━━ Dataset

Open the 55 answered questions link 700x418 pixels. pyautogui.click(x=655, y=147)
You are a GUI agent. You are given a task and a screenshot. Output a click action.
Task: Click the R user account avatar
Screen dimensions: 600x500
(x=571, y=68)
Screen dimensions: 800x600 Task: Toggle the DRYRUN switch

━━━━
━━ Dataset

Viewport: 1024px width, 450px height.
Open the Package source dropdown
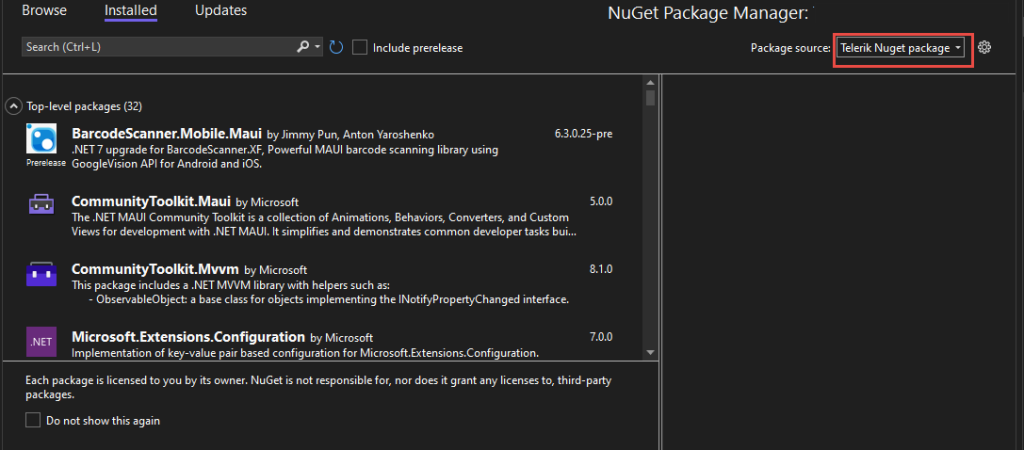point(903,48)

━━━━

--- Your instructions ---
There is a line with "You are a GUI" and a line with "Screen dimensions: 800x600" above. Copy exactly those two lines and all lines between them, with nothing else.

--- Problem solution ---
You are a GUI agent. You are given a task and a screenshot. Output a click action.
Task: Click the R user account avatar
Screen dimensions: 600x500
(x=571, y=68)
Screen dimensions: 800x600 Task: Toggle the DRYRUN switch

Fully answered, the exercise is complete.